A uma hora e meia de distância do centro de Manaus está um campo de areia cheio de caneletas formadas pela água da chuva. É onde treina duas vezes por semana o Baré Futebol Clube, chefiado pelo tranquilo cacique Ciocy – ou, se preferir, Austério. No campeonato deste ano a equipe parou nas oitavas de final, perdeu na decisão por pênaltis após um empate no tempo normal. Foram cinco jogos até a desclassificação. Cinco viagens de barco cruzando o rio Negro para chegar a Manaus e, enfim, jogar futebol.

Austério prefere chamar o transporte de “canoão”. “Íamos na base de 20 pessoas dentro dele. E ainda havia outros barcos pra levar as famílias nos jogos.” A princípio é quase impossível acreditar que cabem 20 pessoas dentro do canoão de Austério, mas em poucos minutos ele junta um punhado de gente e mostra que, se precisar, cabe até mais. No ano que vem as viagens vão continuar, ele pretende inscrever o time pela terceira vez no Peladão indígena. E não pensa nem um segundo antes de responder que, sim, vale a pena todo o esforço para estar envolvido nesse gigantesco e eclético campeonato. Não só com o futebol, aliás. Austério está preparando sua filha de 10 anos para que futuramente ela esteja no concurso de rainhas. Falta apenas convencê-la, já que a menina faz cara feia quando escuta essa história do pai.

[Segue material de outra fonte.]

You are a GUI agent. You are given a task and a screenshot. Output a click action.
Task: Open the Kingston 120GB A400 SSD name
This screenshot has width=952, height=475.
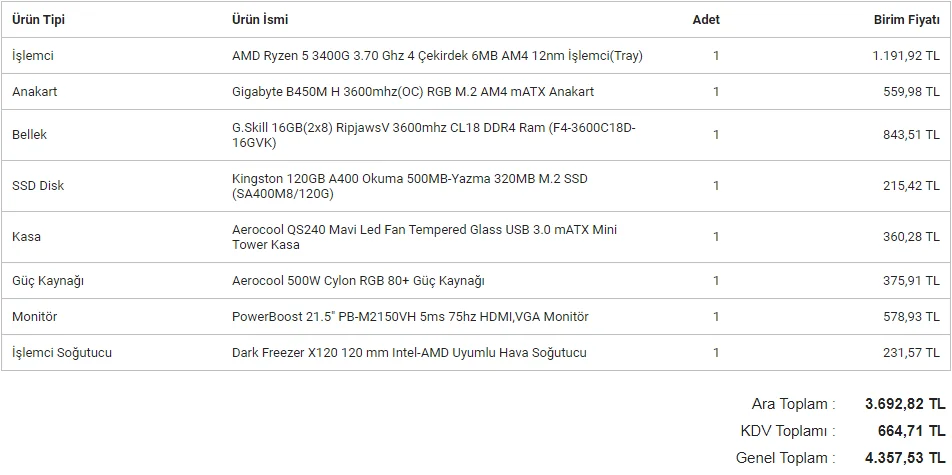[410, 186]
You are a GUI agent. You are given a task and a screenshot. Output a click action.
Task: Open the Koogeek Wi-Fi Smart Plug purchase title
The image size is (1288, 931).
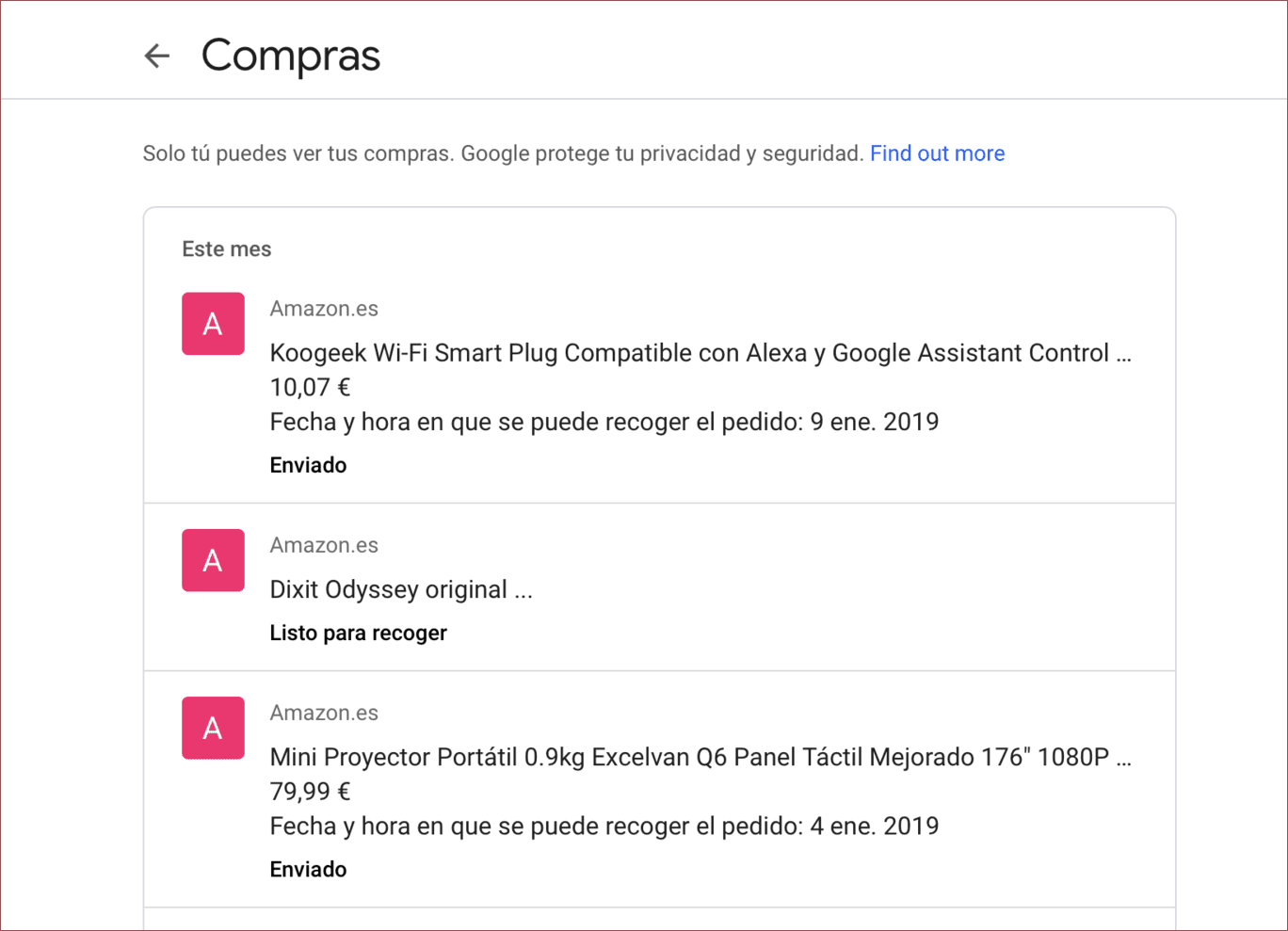click(700, 353)
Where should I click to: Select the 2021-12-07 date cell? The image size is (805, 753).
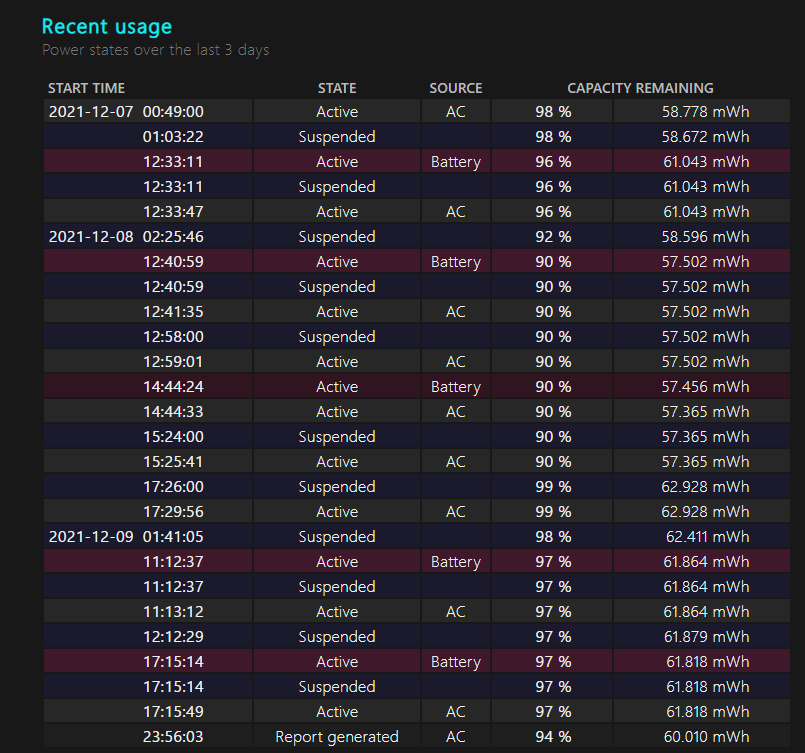click(91, 112)
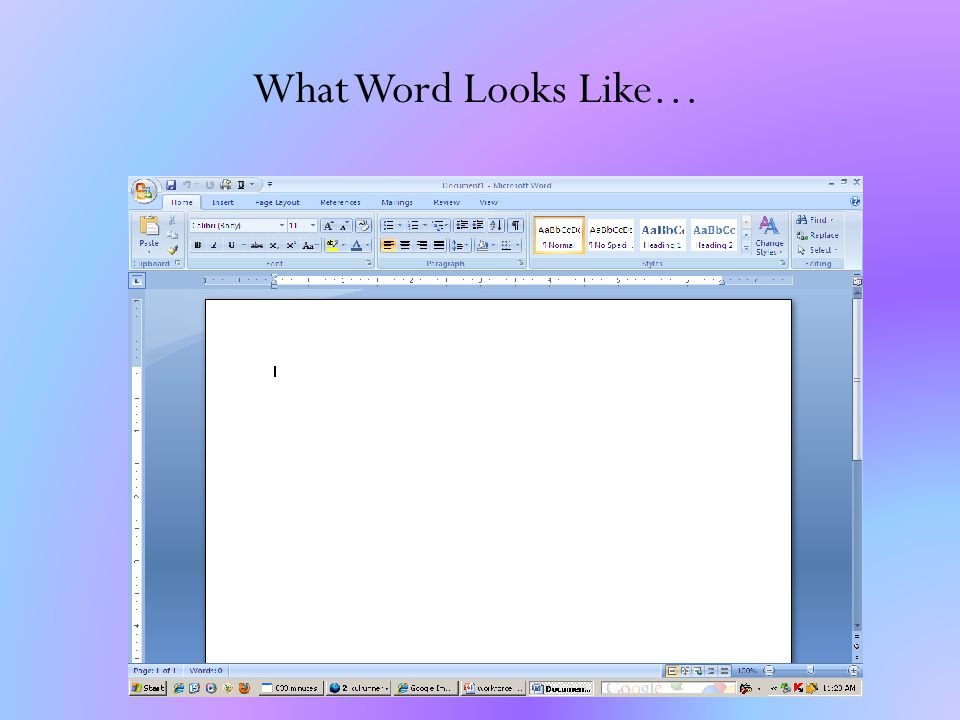Expand the Font dialog launcher
The width and height of the screenshot is (960, 720).
[370, 263]
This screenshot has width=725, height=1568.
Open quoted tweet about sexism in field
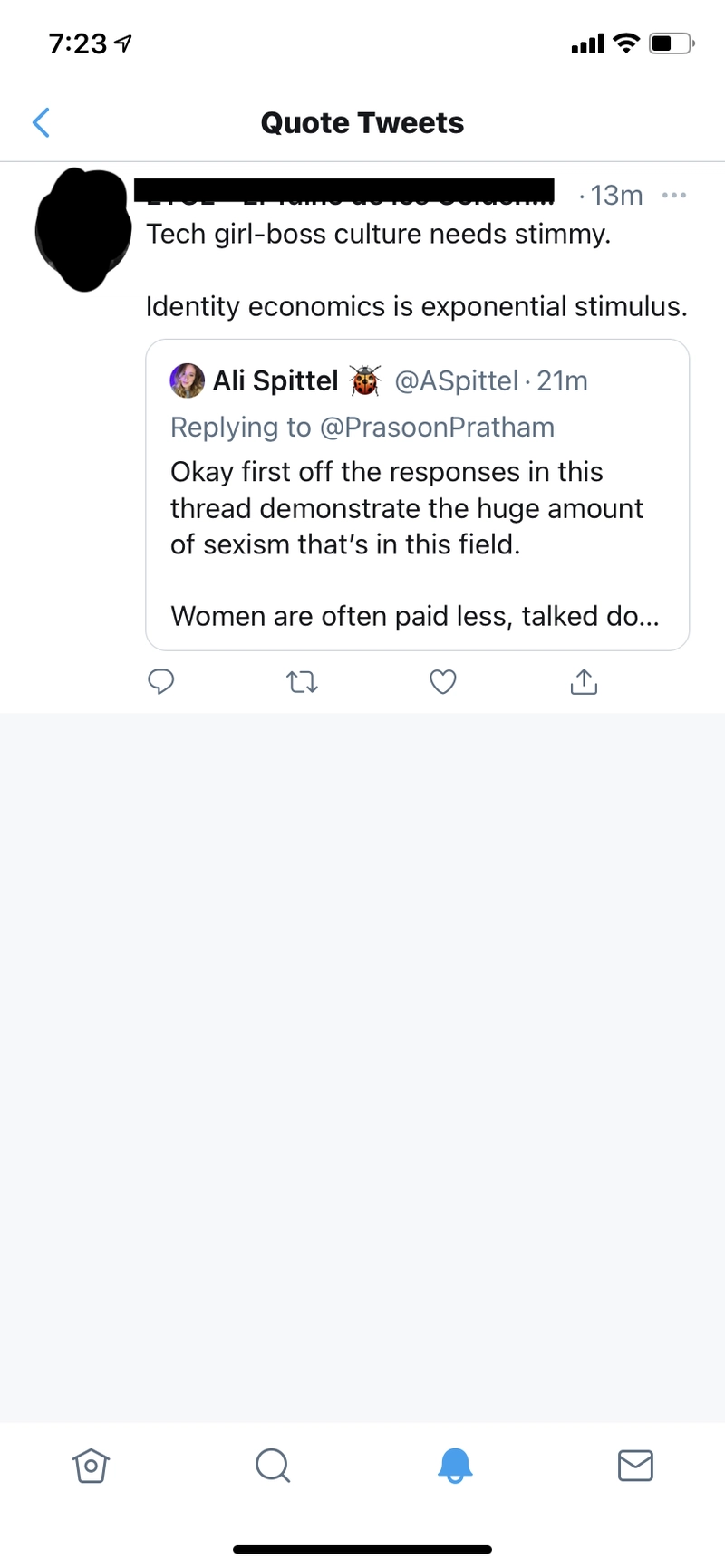pyautogui.click(x=418, y=495)
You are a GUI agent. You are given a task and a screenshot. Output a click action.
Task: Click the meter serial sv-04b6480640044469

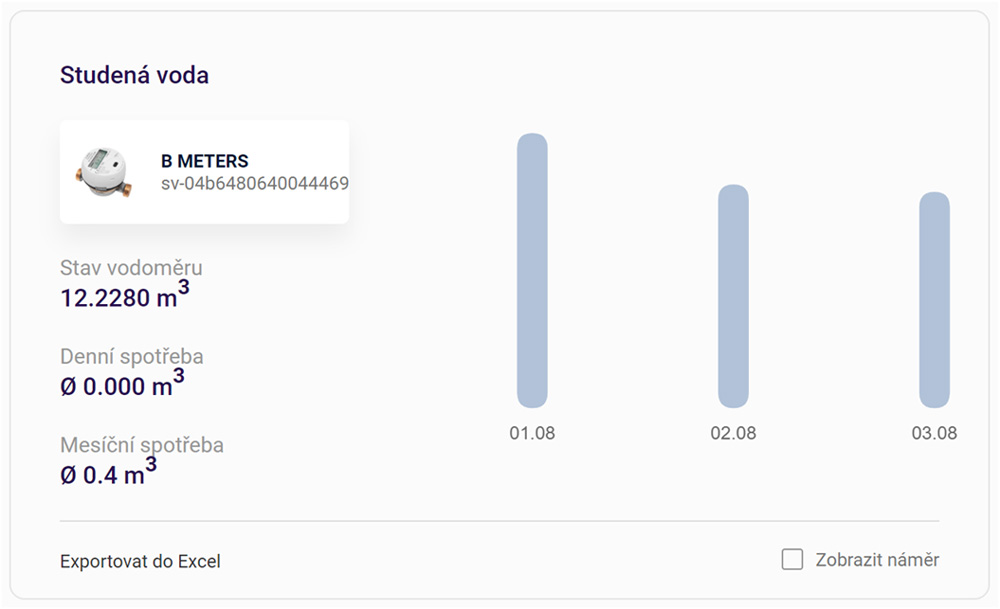[254, 184]
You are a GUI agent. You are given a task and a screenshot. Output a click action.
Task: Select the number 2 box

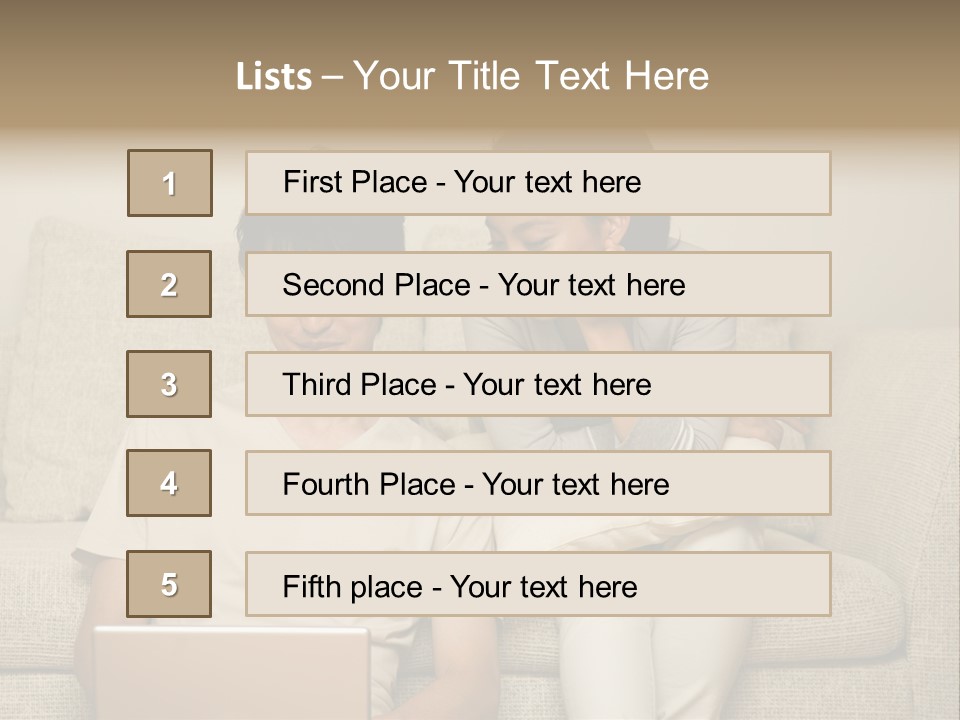(x=169, y=284)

Enquanto isso, os Baré ficam sem uma candidata ao posto de rainha indígena. O concurso deste ano, com apenas nove meninas, aconteceu no fim de semana em que a reportagem da Trip esteve em Manaus. Ao lado de um campo de futebol com jogos acontecendo, as candidatas eram pintadas de acordo com suas etnias para desfilarem. Com um detalhe da modernidade: a maioria usava lápis de olho e canetão para desenhar no corpo. Nada do tradicional carvão e da vermelha semente de urucum. E nada de salto alto também, era na sola do pé mesmo. Pelo regulamento, a vencedora indígena ganharia o direito de entrar direto na final do concurso de rainhas do Peladão. De fato ganhou, mas não levou. Dias depois da escolha descobriu-se que a eleita não tinha a idade mínima exigida. E a decisão do concurso de musas do Peladão ficaria sem uma representante índia. Nenhuma delas iria para a televisão ao vivo no programa Nosso encontro.

Por lá, aliás, as quatro classificadas na etapa em que fui jurado talvez não cheguem à final para ajudar seus times. Pelo menos no que depender da avaliação da apresentadora Baby Rizzato: “Ai, esta semana estava meio ruim, não é? Semana passada tinha cada menina!”, disse logo após o desfile das moças. O programa Nosso encontro daquele sábado termina logo após o anúncio das vencedoras, mas o dia ainda será de muito trabalho no estúdio. Todas as semifinalistas chegam para ensaiar o que acontecerá no fim de semana seguinte. Mas não sem antes tomarem uma bronca coletiva do coordenador Kid Mahall: “Vocês ainda não fizeram as pazes com os sapatos! Tem candidata andando feio demais! Os jurados reparam nisso, sabia?”. Pessoalmente, não foi nisso que reparei.